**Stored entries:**
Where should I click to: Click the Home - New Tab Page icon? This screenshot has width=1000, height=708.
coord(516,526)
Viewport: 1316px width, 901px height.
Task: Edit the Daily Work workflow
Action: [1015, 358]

**Problem description:** Reproduce the stored entries above line for line, with no alterations.

**Answer to this exercise:**
Where should I click to: Click the Home - New Tab Page icon? This screenshot has width=1000, height=708.
coord(516,526)
Viewport: 1316px width, 901px height.
Task: Edit the Daily Work workflow
Action: [1015, 358]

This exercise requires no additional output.